Reputation: 2273
I have a CSV with data like
4be390eefaf9a64e7cb52937c4a5c77a,"e1.ru",2014-09-30 18:14:58,57,4
4be390eefaf9a64e7cb52937c4a5c77a,"e1.ru",2014-09-30 20:11:15,1884,90
4be390eefaf9a64e7cb52937c4a5c77a,"e1.ru",2014-10-04 09:44:21,1146,6
4be390eefaf9a64e7cb52937c4a5c77a,"avito.ru",2014-09-29 21:01:29,48,3
I sort this like
print(infile.groupby(['address', infile['used_at'].dt.year]).active_seconds.sum())
And I got data:
address used_at
am.ru 2014 413071
2015 183402
auto.ru 2014 9122342
2015 6923367
avito.ru 2014 84503151
2015 87688571
avtomarket.ru 2014 106849
2015 95927
cars.mail.ru/sale 2014 211456
2015 167278
drom.ru 2014 11014955
2015 9704124
e1.ru 2014 28678357
2015 27961857
irr.ru/cars 2014 222193
2015 133678
I need to create bar chart like this example
But insted men and women I need to 2014 and 2015 year to every web-site(at axis x) and sum of active_seconds
(at axis y).
In example they use np.array, but I have object type series.
I try do this with:
width = 0.35
plt.figure()
ax = graph_by_duration['address'].plot(kind='bar', secondary_y=['active_seconds'])
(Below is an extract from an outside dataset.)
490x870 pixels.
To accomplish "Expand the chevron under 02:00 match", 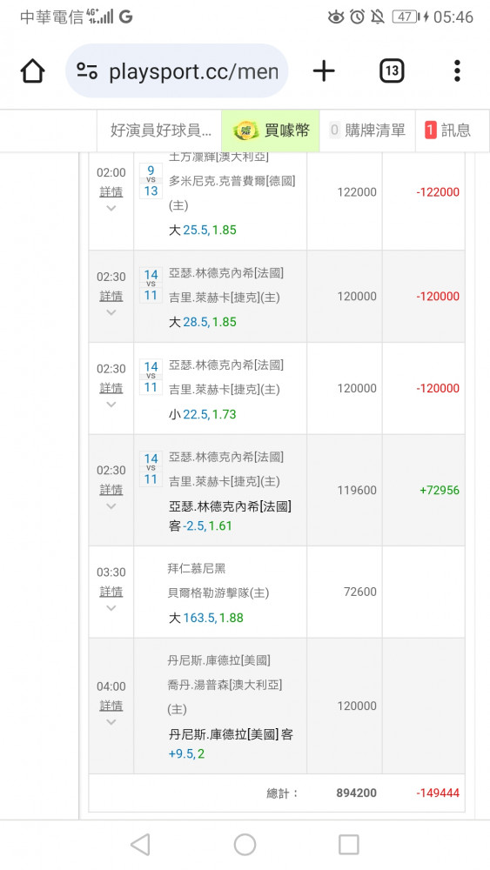I will (x=111, y=208).
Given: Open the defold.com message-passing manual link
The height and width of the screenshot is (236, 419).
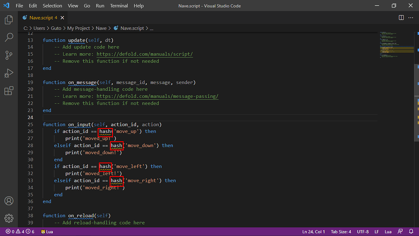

ax.set_ylabel('Time online')
ax.set_title('Time spent online per web site, per year')
plt.show()
Should I convert it to np.array or process to do this?
Upvotes: 1
Views: 3314
Reputation: 863421
I think you can first add reset_index
and then pivot
DataFrame
for creating columns 2014
and 2015
. Last use plot.bar
:
df = infile.groupby(['address', infile['used_at'].dt.year]).active_seconds.sum()
.reset_index()
print df
address used_at active_seconds
0 am.ru 2014 413071
1 am.ru 2015 183402
2 auto.ru 2014 9122342
3 auto.ru 2015 6923367
4 avito.ru 2014 84503151
5 avito.ru 2015 87688571
6 avtomarket.ru 2014 106849
7 avtomarket.ru 2015 95927
8 cars.mail.ru/sale 2014 211456
9 cars.mail.ru/sale 2015 167278
10 drom.ru 2014 11014955
11 drom.ru 2015 9704124
12 e1.ru 2014 28678357
13 e1.ru 2015 27961857
14 irr.ru/cars 2014 222193
15 irr.ru/cars 2015 133678
graph_by_duration = df.pivot(index='address', columns='used_at', values='active_seconds')
print graph_by_duration
used_at 2014 2015
address
am.ru 413071 183402
auto.ru 9122342 6923367
avito.ru 84503151 87688571
avtomarket.ru 106849 95927
cars.mail.ru/sale 211456 167278
drom.ru 11014955 9704124
e1.ru 28678357 27961857
irr.ru/cars 222193 133678
ax = graph_by_duration.plot.bar(figsize=(10,8))
ax.set_ylabel('Time online')
ax.set_title('Time spent online per web site, per year')
plt.show()
Upvotes: 3